Task brief – Everything from the line containing "Impressão Volkswagen AG (188, 722)" through the last line of the records below should be printed exactly, please, and nothing else.

Material to process –
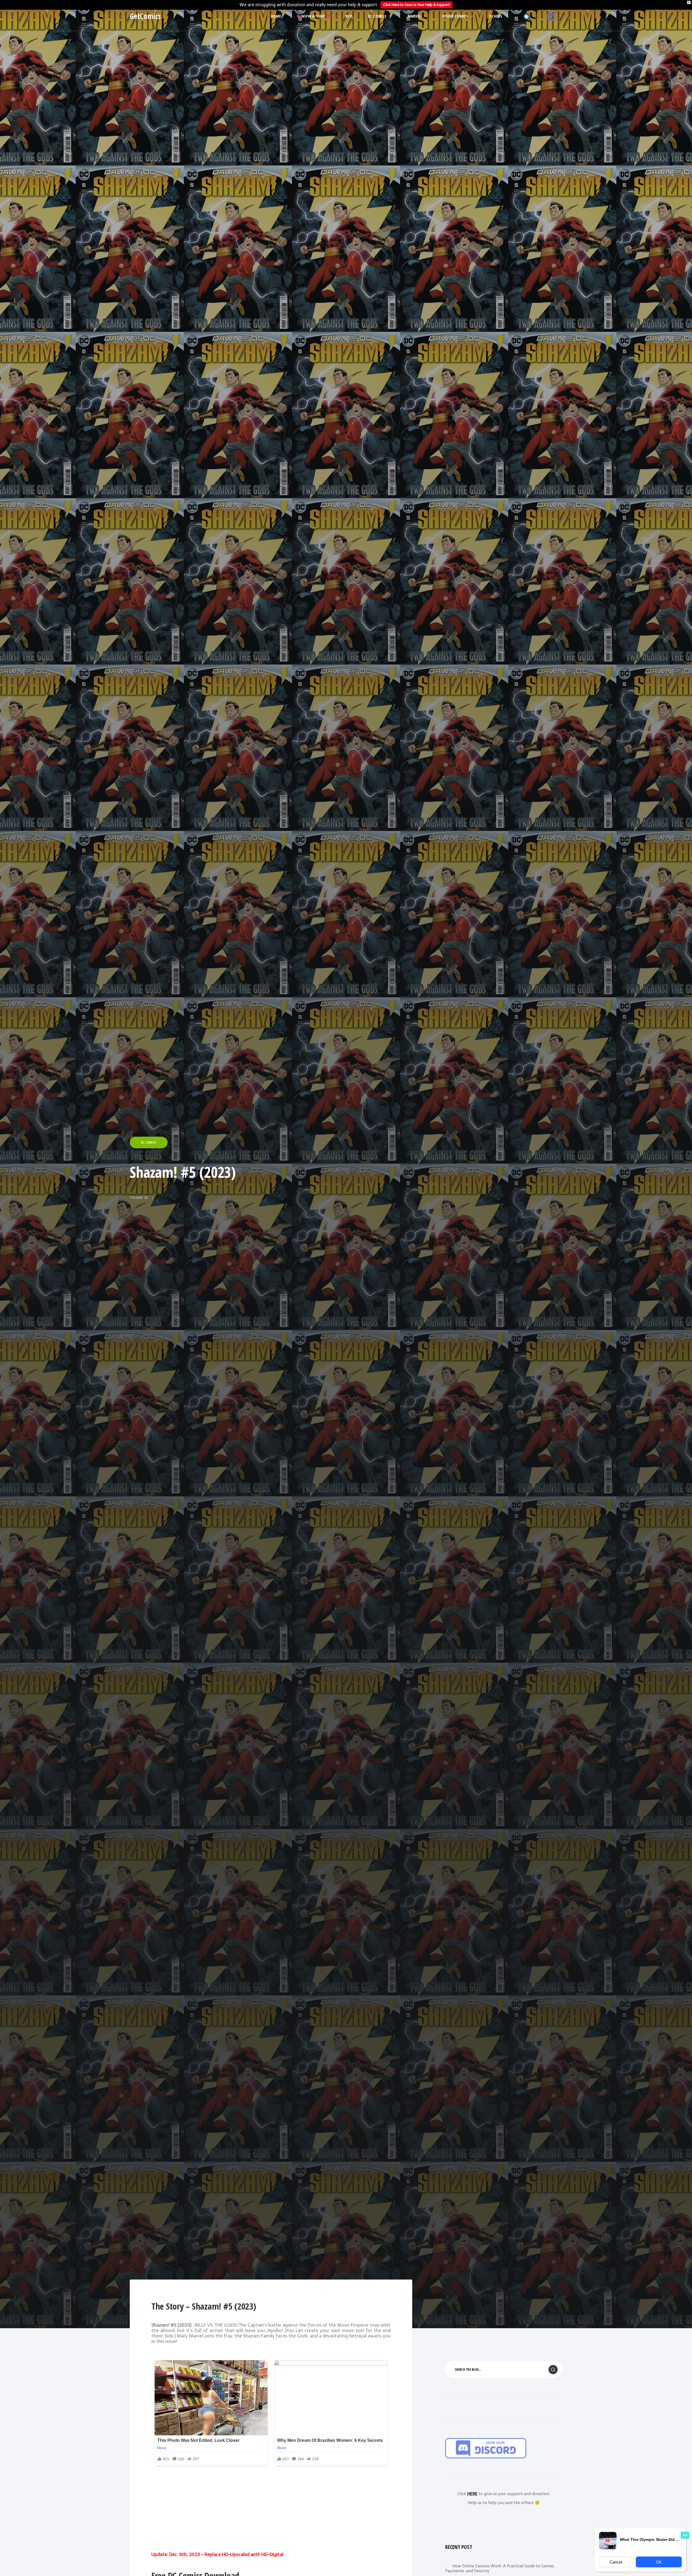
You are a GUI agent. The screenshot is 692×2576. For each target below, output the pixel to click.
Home (276, 16)
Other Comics (455, 16)
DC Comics (377, 16)
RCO (348, 16)
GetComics (145, 16)
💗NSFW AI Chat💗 (313, 16)
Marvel (414, 16)
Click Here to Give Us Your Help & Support (416, 5)
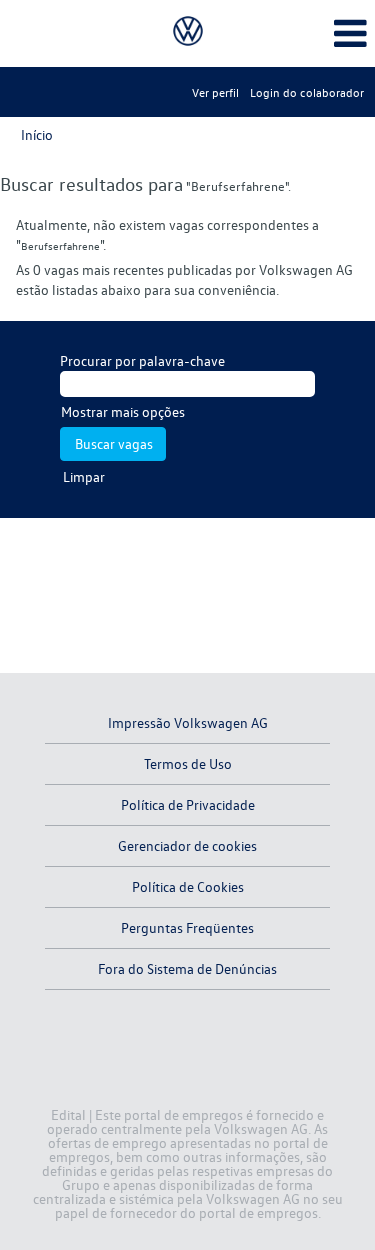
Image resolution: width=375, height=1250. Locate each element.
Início (37, 134)
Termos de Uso (188, 763)
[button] (312, 33)
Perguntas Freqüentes (187, 927)
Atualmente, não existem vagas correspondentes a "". (167, 234)
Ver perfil (215, 92)
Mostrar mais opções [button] (123, 411)
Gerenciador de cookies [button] (187, 845)
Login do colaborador (307, 92)
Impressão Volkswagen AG (188, 722)
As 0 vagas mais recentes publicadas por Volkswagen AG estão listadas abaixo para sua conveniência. (184, 279)
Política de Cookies (188, 886)
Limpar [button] (84, 476)
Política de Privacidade (188, 804)
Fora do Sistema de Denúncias (187, 968)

Written solution –
Impressão Volkswagen AG (188, 722)
As 0 vagas mais recentes publicadas por Volkswagen AG estão listadas abaixo para sua conveniência. (184, 279)
Política de Cookies (188, 886)
Limpar [button] (84, 476)
Política de Privacidade (188, 804)
Fora do Sistema de Denúncias (187, 968)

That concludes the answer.